Precisamente ese momento, cuando uno deja de seguir ciegamente la receta y empieza a observar la masa, es el punto de inflexión. A partir de ahí, hornear pan de masa madre se convierte en algo intuitivo. Uno reconoce con la vista y el tacto si la masa necesita un plegado más. Reconoce por el olor si la masa madre está en su pico de actividad. Y reconoce por el sonido si el pan está bien cocido.

Para quienes quieran ir más allá, existe todo un mundo de experimentación: con distintos tipos de harina (centeno, espelta, integral), con añadidos de semillas, frutos secos o frutas deshidratadas, con distintos grados de hidratación de la masa.

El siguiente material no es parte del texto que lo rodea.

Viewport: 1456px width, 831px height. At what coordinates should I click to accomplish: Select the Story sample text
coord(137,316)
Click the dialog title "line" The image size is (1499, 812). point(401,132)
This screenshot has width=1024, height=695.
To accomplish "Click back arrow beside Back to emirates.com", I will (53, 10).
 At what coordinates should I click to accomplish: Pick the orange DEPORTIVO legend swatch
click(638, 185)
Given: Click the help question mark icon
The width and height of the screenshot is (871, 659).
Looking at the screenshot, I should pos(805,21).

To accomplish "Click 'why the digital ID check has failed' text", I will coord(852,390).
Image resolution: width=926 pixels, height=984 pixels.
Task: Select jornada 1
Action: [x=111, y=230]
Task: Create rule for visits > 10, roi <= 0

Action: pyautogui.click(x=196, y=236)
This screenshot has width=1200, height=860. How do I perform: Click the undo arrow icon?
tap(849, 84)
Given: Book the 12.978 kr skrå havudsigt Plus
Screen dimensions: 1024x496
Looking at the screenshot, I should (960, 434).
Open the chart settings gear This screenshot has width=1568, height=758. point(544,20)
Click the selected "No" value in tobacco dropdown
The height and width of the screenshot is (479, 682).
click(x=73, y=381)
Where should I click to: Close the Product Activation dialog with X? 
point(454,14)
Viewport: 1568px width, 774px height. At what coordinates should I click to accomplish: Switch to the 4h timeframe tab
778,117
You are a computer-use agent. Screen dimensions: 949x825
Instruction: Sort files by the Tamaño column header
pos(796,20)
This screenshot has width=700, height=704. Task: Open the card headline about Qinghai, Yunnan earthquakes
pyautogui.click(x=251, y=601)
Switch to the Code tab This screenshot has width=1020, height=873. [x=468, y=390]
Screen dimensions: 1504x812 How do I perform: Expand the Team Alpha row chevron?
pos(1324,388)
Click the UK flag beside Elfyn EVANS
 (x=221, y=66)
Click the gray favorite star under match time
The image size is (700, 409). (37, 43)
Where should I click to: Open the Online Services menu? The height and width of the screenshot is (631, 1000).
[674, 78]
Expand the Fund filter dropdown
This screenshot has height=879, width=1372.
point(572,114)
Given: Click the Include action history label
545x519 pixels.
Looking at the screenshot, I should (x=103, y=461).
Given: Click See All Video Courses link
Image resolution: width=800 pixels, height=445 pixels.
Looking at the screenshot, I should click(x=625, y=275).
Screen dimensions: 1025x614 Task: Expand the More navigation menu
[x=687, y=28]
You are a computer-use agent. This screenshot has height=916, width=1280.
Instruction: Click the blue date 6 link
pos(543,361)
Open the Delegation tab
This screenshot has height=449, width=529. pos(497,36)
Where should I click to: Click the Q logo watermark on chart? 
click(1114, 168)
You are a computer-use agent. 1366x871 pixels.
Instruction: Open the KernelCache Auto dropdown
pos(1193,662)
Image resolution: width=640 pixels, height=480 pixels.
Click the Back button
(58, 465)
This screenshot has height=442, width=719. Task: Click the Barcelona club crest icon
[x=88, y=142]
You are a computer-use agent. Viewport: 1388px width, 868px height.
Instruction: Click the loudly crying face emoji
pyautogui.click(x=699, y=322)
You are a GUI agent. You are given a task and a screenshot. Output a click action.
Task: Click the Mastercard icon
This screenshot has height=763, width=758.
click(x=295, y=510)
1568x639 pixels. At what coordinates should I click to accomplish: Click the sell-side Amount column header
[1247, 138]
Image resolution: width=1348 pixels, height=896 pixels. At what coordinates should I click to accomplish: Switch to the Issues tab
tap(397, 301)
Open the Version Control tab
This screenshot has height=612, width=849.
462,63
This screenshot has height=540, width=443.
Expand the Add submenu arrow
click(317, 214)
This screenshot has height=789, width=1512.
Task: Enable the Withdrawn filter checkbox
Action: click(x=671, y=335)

Pero todo eso son complementos. La base es siempre la misma: masa madre activa, tiempo suficiente y observación atenta. Nada más se necesita realmente para un buen pan casero de masa madre.

¿Y si la primera hogaza tras leer esta guía no sale como debería? No pasa nada. Cortarla, tostarla en la tostadora, untarla con mantequilla, y seguirá siendo mejor que la mayoría del pan comprado. Y el siguiente intento estará un poco más cerca de ese resultado soñado. Porque así funciona el pan de masa madre: no se rinde quien quiere buen pan. Se rinde solo quien cree que el buen pan tiene que salir a la primera.